**Consigne:** Donne sous forme de tableau Markdown les lignes allant de celle qui contient « Viewport: 2576px width, 1289px » jusqu'à celle qui contient « Looking at the screenshot, I should tap(816, 295). », toutes deux incluses, avec une colonne « Numéro » et une colonne « Ligne ». Laisse de côté les lignes vides.

**Les lignes:**

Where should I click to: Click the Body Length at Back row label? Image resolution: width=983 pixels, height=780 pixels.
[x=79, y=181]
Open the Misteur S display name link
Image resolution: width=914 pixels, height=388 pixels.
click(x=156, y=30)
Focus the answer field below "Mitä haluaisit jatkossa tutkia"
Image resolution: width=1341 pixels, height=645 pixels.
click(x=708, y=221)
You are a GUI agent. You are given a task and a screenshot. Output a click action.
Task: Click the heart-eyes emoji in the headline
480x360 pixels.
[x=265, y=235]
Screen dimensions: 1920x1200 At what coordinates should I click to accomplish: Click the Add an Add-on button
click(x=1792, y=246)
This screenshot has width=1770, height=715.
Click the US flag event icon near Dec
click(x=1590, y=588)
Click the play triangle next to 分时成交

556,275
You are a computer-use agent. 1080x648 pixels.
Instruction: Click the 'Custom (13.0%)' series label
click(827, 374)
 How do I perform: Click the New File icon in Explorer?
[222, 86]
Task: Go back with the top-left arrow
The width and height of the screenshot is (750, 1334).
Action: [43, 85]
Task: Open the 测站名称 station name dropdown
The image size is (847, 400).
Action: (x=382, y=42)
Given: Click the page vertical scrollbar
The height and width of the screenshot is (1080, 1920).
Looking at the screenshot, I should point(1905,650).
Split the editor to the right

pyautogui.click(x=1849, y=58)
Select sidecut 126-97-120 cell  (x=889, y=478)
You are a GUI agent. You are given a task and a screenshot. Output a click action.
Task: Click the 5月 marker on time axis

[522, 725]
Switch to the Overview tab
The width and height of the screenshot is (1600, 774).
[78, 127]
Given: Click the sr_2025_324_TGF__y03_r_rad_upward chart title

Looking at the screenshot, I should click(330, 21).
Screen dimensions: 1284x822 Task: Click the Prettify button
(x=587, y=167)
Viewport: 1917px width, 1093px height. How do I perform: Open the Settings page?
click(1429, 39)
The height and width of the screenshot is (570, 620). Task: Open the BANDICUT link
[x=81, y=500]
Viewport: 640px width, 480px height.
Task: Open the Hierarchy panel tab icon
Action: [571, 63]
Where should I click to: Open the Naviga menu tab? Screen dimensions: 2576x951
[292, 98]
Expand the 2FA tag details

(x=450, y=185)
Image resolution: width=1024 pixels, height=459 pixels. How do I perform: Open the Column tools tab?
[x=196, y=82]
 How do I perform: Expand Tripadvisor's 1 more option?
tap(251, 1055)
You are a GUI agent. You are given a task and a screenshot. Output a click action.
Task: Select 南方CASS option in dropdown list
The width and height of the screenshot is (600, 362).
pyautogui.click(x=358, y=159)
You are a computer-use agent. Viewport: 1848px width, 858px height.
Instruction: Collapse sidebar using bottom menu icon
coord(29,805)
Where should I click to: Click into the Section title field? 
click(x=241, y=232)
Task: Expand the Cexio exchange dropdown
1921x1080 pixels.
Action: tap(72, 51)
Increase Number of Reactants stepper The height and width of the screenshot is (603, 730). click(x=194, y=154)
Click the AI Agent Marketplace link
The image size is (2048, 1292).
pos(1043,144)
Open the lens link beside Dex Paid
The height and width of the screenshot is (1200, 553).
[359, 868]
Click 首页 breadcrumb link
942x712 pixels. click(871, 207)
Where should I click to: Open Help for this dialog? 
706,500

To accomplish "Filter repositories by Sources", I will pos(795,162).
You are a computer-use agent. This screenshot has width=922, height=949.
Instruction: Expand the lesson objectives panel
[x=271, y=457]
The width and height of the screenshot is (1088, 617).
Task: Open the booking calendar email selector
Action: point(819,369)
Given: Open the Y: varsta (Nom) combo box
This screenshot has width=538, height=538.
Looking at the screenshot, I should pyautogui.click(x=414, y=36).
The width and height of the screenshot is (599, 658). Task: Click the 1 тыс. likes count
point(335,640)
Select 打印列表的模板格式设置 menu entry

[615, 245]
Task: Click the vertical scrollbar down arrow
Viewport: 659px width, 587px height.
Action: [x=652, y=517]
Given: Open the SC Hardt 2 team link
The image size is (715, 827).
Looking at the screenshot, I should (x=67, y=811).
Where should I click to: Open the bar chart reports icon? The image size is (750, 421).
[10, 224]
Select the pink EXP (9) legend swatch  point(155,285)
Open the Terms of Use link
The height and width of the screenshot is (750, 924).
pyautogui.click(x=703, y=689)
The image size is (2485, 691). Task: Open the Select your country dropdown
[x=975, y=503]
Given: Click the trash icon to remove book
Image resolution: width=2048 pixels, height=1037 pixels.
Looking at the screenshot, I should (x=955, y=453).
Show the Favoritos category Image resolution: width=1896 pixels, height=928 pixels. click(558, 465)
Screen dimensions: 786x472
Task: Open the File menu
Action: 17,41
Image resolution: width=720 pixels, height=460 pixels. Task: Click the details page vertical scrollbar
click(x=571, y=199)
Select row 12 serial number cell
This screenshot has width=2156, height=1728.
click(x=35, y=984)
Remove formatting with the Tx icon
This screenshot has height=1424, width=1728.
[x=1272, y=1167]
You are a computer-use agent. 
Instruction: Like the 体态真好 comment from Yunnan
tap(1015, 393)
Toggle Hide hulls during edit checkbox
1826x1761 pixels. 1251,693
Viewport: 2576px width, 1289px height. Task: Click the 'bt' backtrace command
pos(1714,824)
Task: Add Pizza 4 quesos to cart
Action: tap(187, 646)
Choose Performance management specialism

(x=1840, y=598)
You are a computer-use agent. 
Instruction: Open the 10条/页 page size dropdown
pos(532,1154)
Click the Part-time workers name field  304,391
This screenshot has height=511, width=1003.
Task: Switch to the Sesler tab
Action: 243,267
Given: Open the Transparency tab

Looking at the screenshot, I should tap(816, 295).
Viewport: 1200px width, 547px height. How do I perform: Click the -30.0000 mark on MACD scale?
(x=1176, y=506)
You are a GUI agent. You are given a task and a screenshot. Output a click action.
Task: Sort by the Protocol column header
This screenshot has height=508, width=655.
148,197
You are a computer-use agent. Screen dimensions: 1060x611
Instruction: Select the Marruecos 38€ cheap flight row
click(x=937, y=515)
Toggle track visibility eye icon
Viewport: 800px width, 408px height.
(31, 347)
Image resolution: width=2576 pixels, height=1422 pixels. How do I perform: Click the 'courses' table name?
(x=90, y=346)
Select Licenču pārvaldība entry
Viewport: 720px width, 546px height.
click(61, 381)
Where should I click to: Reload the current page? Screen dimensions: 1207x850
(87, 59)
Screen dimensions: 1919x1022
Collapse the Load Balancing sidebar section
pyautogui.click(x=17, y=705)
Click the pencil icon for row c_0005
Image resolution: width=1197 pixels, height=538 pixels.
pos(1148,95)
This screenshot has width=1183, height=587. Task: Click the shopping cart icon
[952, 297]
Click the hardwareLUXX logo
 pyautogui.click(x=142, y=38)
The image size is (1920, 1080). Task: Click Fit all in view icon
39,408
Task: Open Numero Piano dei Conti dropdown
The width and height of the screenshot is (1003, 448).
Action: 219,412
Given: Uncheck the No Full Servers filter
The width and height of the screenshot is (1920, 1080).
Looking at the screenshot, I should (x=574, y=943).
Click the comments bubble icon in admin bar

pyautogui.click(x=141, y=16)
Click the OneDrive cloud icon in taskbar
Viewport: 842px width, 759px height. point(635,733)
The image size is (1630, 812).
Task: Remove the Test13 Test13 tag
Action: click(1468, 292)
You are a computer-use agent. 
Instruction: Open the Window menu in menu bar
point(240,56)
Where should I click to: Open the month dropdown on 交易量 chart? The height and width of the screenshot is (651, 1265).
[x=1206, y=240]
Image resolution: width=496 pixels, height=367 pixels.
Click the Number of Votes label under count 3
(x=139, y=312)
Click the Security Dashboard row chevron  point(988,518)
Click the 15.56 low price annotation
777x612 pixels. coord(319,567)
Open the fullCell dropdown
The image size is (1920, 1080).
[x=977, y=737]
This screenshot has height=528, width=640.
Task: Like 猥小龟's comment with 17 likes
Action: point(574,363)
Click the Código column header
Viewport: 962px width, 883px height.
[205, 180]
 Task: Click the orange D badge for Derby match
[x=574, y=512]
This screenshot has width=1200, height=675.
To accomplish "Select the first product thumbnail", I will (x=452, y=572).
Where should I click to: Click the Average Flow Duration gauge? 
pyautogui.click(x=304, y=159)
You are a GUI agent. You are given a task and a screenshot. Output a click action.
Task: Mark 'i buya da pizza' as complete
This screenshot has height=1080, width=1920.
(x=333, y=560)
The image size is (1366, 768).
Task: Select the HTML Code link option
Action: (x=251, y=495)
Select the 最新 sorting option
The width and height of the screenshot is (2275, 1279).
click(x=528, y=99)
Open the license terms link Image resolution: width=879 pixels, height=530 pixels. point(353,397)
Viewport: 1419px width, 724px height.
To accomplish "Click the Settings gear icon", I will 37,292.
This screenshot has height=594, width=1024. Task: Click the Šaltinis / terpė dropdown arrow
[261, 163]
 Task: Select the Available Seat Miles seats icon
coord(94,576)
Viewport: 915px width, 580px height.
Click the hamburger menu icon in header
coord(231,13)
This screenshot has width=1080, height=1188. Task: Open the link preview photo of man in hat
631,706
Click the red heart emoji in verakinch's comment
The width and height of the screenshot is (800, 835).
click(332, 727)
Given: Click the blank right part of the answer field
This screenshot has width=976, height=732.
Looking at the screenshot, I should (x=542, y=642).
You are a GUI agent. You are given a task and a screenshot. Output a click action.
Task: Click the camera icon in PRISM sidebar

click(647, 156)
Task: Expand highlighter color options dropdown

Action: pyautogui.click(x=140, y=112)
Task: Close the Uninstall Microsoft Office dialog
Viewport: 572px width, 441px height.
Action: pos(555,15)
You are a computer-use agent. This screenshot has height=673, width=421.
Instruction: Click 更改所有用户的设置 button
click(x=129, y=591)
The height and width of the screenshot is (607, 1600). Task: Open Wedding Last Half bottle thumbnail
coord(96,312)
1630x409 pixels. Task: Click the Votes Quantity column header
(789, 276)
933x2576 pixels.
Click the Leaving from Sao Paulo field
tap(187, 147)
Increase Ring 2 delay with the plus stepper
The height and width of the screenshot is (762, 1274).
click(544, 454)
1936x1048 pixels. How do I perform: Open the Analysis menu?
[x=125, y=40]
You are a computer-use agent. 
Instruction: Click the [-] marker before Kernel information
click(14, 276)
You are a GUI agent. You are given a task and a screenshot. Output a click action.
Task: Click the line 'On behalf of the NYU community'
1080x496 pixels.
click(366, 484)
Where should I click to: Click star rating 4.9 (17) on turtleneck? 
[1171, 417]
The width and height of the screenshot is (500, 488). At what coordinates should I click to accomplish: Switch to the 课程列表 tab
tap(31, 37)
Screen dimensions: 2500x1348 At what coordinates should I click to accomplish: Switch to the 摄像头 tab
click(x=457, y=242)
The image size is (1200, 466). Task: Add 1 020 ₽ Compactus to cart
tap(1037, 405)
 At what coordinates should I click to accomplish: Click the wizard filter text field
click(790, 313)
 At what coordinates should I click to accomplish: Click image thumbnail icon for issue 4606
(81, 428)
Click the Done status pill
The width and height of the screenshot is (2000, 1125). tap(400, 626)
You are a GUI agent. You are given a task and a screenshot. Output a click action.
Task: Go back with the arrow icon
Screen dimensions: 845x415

**Réponse:**
| Numéro | Ligne |
|---|---|
| 1 | Viewport: 2576px width, 1289px height. Task: Click the 'bt' backtrace command |
| 2 | pos(1714,824) |
| 3 | Task: Add Pizza 4 quesos to cart |
| 4 | Action: tap(187, 646) |
| 5 | Choose Performance management specialism |
| 6 | (x=1840, y=598) |
| 7 | You are a computer-use agent.  |
| 8 | Instruction: Open the 10条/页 page size dropdown |
| 9 | pos(532,1154) |
| 10 | Click the Part-time workers name field  304,391 |
| 11 | This screenshot has height=511, width=1003. |
| 12 | Task: Switch to the Sesler tab |
| 13 | Action: 243,267 |
| 14 | Given: Open the Transparency tab |
| 15 | Looking at the screenshot, I should tap(816, 295). |